- [READING PASSAGE]:
Vibe check: EACL 2024

I was honored to be able to attend EACL 2024 in Malta last month. The following is a brief, opinionated “vibe check” on NLP based on my experiences there. I had never been to an EACL, but it appealed to me because I’ve always respected the European speech & language processing community’s greater interest in multilingualism compared to what I’m familiar with in the US. And, because when or why else would I get to see Malta? The scale of EACL is a little more manageable than what I’m used to, and I was able to take in nearly every session and keynote. Beyond that, there wasn’t much difference. Here are some trends I noticed.

We’re doing prompt engineering, but we’re not happy about it

It’s hard to get a research paper out of prompt engineering. There really isn’t much to report, except the prompts used and the evaluation results. And, there doesn’t seem to be the slightest theory about how one ought to design a prompt, suggesting that the engineering part of the term is doing a lot of work. So, while I did see some papers (to be fair, mostly student posters) about prompt engineering, the interesting ones actually compared prompting against a custom-built solution.

- [PROBLEM 1]: In the EACL 2024 post, which papers on prompt engineering does the writer find interesting?
- [PROBLEM 2]: Write the next part of the EACL 2024 post, picking up after its final sentence.

- [RECORDS SUPPLIED]:
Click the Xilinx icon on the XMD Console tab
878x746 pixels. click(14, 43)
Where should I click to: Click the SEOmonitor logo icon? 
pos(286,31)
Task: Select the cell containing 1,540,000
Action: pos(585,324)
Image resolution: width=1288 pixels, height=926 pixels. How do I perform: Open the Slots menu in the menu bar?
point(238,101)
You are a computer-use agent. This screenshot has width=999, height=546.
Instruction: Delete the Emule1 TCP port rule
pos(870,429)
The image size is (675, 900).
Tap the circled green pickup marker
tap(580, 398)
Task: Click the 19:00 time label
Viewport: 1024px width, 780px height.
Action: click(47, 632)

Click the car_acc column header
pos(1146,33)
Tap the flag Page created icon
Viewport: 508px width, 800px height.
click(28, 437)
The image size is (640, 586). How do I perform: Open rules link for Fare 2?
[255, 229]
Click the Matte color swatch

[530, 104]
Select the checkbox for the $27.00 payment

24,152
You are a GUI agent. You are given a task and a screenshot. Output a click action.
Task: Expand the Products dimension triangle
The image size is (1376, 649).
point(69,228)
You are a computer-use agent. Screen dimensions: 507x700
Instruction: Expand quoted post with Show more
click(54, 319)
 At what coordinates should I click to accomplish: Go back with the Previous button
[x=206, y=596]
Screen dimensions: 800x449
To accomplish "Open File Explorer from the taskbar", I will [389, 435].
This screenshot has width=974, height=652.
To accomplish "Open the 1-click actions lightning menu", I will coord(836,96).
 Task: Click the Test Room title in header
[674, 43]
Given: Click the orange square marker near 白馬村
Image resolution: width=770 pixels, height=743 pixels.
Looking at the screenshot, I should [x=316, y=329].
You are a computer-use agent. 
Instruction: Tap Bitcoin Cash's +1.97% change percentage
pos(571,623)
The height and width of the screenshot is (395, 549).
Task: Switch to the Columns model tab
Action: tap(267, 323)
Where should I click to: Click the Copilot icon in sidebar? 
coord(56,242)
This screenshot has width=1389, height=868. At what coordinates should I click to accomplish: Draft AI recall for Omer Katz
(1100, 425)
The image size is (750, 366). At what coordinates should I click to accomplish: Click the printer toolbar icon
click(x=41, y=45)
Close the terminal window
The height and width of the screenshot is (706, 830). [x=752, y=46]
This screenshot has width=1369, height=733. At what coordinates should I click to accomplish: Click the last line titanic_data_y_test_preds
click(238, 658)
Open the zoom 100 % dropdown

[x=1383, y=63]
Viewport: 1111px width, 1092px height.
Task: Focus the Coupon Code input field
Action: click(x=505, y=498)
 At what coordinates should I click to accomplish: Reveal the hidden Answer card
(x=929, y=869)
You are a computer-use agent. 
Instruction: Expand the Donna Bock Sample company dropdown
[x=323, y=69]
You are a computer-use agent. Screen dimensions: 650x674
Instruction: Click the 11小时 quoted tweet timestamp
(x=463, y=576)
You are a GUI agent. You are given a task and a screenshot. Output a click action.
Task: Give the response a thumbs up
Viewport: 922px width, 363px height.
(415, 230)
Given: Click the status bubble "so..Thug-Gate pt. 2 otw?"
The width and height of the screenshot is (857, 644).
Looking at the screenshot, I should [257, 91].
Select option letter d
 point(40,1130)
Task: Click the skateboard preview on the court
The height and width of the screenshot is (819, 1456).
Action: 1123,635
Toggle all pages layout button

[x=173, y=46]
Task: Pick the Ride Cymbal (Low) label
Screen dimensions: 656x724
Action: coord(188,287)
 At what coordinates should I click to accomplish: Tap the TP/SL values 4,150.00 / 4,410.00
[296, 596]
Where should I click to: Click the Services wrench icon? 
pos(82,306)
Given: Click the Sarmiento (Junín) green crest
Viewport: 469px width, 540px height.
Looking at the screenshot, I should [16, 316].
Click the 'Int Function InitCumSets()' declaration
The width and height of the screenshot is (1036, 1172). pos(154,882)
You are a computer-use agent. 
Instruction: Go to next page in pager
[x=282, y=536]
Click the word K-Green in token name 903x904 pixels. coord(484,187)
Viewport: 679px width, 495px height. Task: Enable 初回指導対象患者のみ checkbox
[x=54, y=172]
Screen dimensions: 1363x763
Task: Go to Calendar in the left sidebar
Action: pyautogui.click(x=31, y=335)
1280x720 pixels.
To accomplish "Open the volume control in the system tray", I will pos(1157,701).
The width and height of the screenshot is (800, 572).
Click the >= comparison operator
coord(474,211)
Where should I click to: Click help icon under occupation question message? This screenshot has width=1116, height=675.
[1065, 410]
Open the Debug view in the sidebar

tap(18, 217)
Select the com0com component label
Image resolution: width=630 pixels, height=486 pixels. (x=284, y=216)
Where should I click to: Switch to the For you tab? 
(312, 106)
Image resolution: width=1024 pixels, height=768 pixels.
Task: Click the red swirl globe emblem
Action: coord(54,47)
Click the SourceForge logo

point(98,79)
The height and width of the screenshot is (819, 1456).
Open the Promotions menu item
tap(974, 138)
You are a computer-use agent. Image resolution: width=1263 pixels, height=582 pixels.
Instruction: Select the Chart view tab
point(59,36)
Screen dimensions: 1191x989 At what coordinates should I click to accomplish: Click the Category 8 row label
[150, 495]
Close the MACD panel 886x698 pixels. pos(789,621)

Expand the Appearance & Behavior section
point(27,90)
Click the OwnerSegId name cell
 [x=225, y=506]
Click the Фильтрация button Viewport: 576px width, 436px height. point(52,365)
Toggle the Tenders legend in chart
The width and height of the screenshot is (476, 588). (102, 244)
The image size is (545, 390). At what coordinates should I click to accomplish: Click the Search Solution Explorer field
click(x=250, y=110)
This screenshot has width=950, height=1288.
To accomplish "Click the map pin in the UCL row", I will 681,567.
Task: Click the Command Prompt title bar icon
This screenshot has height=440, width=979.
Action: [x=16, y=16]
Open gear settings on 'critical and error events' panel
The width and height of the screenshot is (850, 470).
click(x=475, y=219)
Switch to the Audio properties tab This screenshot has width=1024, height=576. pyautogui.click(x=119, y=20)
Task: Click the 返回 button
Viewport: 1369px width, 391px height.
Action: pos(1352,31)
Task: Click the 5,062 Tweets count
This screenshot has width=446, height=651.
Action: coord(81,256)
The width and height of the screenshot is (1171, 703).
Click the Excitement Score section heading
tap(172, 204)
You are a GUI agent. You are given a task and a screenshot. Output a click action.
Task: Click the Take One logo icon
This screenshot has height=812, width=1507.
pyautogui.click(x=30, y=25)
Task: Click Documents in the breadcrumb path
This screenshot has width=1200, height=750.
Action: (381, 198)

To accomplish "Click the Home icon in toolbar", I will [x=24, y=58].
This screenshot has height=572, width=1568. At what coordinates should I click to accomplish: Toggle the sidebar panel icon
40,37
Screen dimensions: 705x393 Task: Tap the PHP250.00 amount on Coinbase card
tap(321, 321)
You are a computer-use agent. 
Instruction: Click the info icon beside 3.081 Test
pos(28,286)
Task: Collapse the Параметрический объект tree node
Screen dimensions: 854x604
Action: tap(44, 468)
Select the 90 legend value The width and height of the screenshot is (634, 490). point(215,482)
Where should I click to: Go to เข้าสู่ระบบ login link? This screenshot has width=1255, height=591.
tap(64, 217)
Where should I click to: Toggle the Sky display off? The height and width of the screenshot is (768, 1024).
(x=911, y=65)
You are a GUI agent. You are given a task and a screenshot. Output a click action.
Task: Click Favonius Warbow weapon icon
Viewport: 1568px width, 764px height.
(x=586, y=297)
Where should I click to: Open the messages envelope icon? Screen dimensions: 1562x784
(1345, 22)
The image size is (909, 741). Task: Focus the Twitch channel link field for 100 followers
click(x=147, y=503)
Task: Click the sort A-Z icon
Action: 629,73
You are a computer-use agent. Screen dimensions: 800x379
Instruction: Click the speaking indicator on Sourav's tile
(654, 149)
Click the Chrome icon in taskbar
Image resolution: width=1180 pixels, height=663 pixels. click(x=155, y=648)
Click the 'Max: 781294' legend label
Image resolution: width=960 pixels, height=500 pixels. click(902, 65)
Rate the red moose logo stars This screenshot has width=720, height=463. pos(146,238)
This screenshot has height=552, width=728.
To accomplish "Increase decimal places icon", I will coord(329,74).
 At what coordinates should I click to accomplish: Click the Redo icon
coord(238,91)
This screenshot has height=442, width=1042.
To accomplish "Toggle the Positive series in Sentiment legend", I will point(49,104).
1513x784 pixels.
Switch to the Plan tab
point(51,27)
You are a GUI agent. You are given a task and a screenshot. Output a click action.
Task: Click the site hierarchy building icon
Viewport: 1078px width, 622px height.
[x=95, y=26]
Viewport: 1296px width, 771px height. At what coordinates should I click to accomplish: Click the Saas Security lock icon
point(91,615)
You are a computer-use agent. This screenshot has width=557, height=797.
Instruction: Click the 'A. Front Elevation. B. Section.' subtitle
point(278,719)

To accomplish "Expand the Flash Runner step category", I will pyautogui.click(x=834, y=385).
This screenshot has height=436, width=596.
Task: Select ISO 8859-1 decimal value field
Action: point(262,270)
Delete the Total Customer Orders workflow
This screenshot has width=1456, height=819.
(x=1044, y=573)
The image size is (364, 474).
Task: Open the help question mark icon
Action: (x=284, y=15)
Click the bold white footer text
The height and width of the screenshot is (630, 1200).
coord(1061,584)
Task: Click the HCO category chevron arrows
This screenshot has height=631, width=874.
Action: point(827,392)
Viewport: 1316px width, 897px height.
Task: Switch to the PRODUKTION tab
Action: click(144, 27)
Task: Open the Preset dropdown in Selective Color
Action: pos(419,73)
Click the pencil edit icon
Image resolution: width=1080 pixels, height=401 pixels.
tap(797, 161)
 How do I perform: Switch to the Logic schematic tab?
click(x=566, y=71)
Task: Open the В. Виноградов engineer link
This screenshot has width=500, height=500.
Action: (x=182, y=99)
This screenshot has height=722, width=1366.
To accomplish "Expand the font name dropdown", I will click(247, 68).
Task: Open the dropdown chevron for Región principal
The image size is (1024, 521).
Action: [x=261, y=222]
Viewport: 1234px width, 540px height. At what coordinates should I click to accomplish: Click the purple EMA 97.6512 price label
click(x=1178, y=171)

- [RESPONSE 1]: The ones that compared prompting against a custom-built solution.

- [RESPONSE 2]:
There’s plenty of headroom for older technologies

I was struck by one of the demonstration papers, which was using fine-tuned BERT for the actual user-facing behaviors, but an SVM or some other type of simple linear model trained on the same data to provide “explanability”. I was also struck by the many papers I saw in which fine-tuned BERT or some other kind of custom-built solution outperformed prompting.

Architectural engineering is dead for now

I really enjoy learning about new “architectures”, i.e., ways to frame speech and language processing problems as a neural network. Unfortunately, I didn’t learn about any new ones this year. I honestly think the way forward, in the long term, will be to identify and eliminate the less-principled parts of our modeling strategies, and replace them with “neat”, perhaps even proof-theoretic, solutions, but I’m sad to say this is not a robust area.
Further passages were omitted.